I, myself, am in my thirties, and barely
trust myself to wear a white shirt, so
you can imagine the jealousy involved
when I see your kid in an $800 pair
of Jimmy Choos!
Can I also address Suri’s outfit? On
the one hand, I must commend you
because it looks to me like something a
child might pick out for herself (as
opposed to the Miami Vice get-ups that
Shiloh supposedly selects at random from her closet on a daily basis). However, I also read that it was 35 degrees in Vancouver that day, so… maybe you could have steered her towards more weather appropriate attire?

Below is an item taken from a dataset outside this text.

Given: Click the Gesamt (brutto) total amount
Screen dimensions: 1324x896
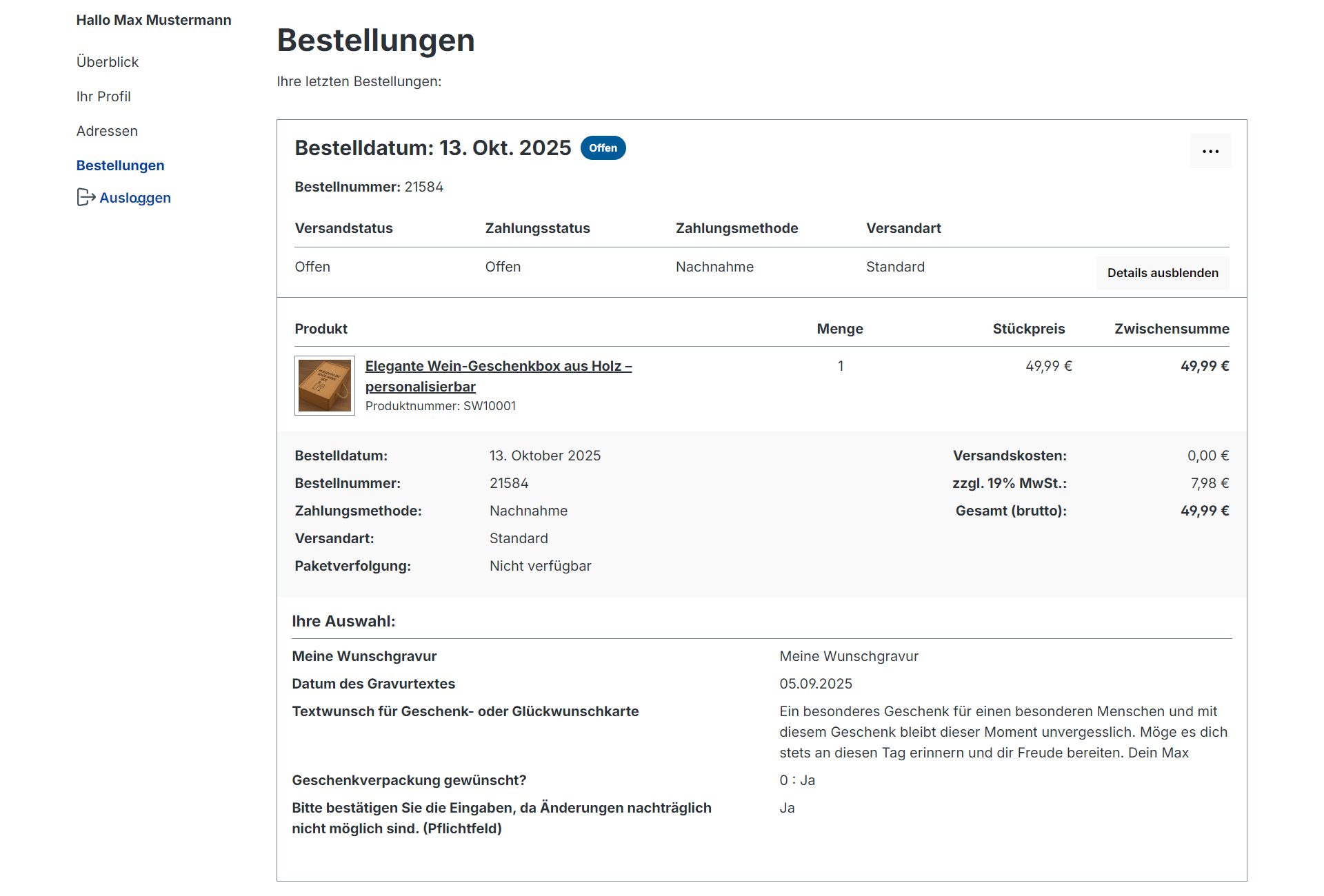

Although, I’m sure Suri knows best.
Here’s my real question: Do you think that I could live in this world that you’ve carved out for your daughter that’s filled with sparkly shoes and miniature ponies and pink frosted cupcakes flown in from Paris and black-tie-invite-only tea parties? It sounds magical. Who makes the rules? Strawberry Shortcake? Does the concept of “NO” even exist there? If not, than please please let me in for a visit. Just once, I too would like to get anything my little heart desires. And (write this down) I’d like “my little heart” to be a diamond encrusted vintage drop pendant designed by Harry Winston, ‘kay?
Seriously, Katie— I am so excited to see Suri grow up. I’m sure she will be very impressive with her down-to-earth nature and her ironclad grip on reality. Although I’ve got one thing I think I should put out there. I’ve seen the billion and one pictures of Suri in her little toddler heels. (And they’re not weird at all!!!) And I know heels show off Suri’s million dollar attire best, but I think you might have to change it up a bit for the future of her feet. At age twelve, when Suri wakes up with the feet of a forty-year-old, her bunions are going to have a really hard time forgiving you. (But if you have some sort of magic bunion cream created by L. Ron Hubbard that is only available to friends and family of Victoria Beckham and Tom Cruise, than you are way ahead of me and feel free to proceed as planned).
OK- it boils down to this. I know I’m probably not welcome as a permanent resident in Suri-land. But at the very least, can you just buy those ridiculously fantastic shoes for me instead of your four-year-old?
I promise to take very good care of them.
PS: Has Suri seen this doll pram?
Editor’s note: If you didn’t know it was Suri, how old would you think that woman in the upper right hand corner was? Also, heels or no heels, the girl is freakin’ adorable.